An institutional pilot study to investigate exercise patterns in boys with hemophilia


Ms. Vanessa Bouskill, MN, RN(EC) Nurse Practitioner-Paediatrics &
Ms. Pamela Hilliard, BSc (PT), Physiotherapist

Comprehensive Bleeding Disorders Clinic
Division of Haematology, Department of Paediatrics
The Hospital for Sick Children (Toronro)
One year funding. Start: September 2, 2013; To end August 31, 2014.

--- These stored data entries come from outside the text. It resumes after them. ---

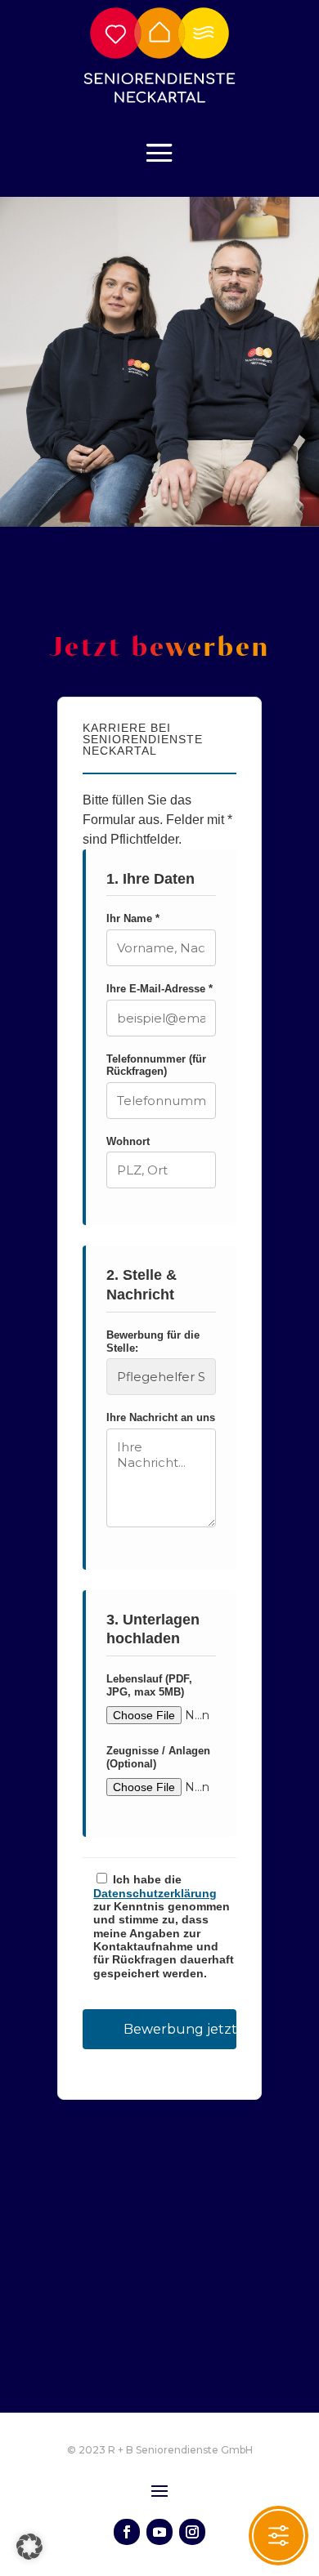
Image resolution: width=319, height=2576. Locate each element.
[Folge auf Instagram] (192, 2532)
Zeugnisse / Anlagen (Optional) (158, 1757)
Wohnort (128, 1141)
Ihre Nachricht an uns (160, 1417)
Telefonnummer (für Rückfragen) (156, 1065)
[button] (29, 2546)
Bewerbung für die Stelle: (153, 1341)
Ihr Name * (133, 918)
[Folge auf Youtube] (159, 2532)
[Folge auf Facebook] (127, 2532)
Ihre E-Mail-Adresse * (159, 989)
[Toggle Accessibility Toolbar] (278, 2535)
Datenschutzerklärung (155, 1893)
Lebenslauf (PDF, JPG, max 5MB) (149, 1685)
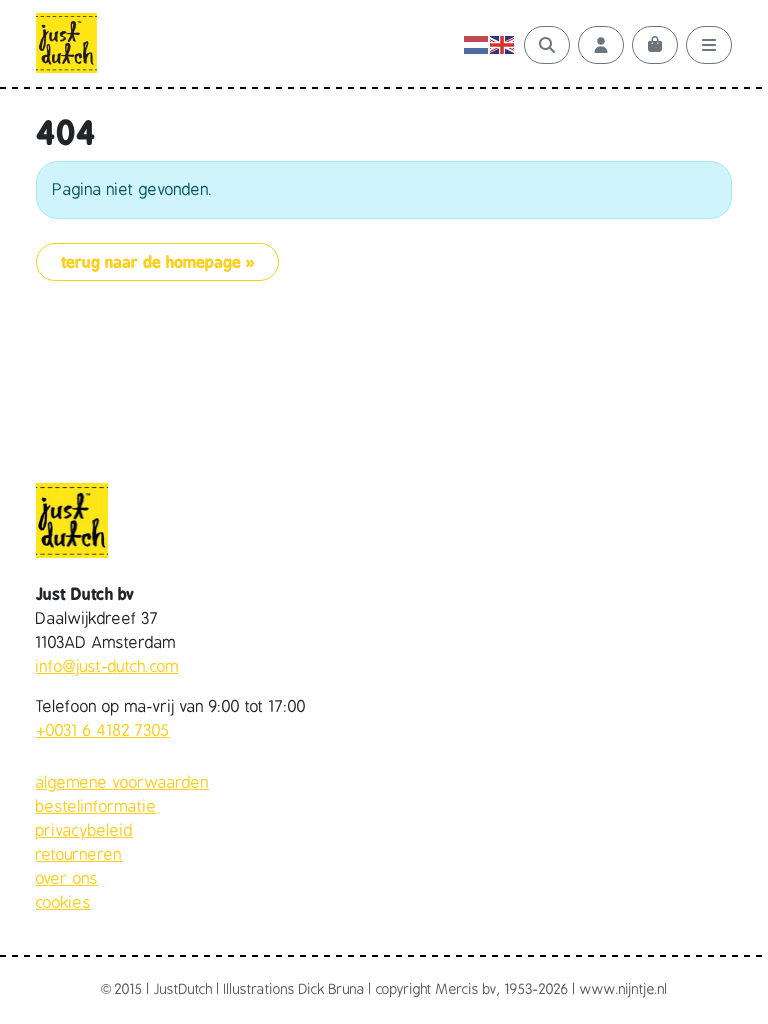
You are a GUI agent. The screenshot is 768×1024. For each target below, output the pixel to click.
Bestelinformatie (96, 807)
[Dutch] (477, 45)
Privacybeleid (84, 831)
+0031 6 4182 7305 (103, 731)
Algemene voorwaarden (122, 783)
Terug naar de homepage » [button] (157, 262)
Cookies (63, 903)
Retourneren (79, 855)
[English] (503, 45)
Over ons (67, 879)
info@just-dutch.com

Hemophilia is a genetic bleeding disorder defined by a deficiency/lack of coagulation factor: Hemophilia A factor VIII (FVIII) deficiency and hemophilia B factor IX (FIX) deficiency.  Hemophilia is further divided into level of severity based on the level of factor within the blood (severe <1%, moderate 1-5% and mild 5-30%).  Those with severe hemophilia generally have a higher likelihood  of bleeding.  Concern regarding incurring joint/muscle bleeds may lead to decreased participation in moderate to vigorous physical activity. Many studies have proven that regular exercise/activity participation has cardiovascular, musculoskeletal, and mental health benefits.  This pilot study involving boys enrolled in the Hospital for Sick Children Hemophilia Comprehensive Care Clinic will explore differences in the amount of time spent in moderate to vigorous physical activity (MVPA) relating to disease severity using an accelerometer and two self-report questionnaires (Paediatric Hemophilia Activities List -PedHAL and 3 day physical activity recall- 3DPAR).  The accelerometry data will also be compared to a healthy (unaffected) Canadian cohort.  As well, the relationship between level of physical activity and age, weight, body mass index and prophylactic regimen will be explored.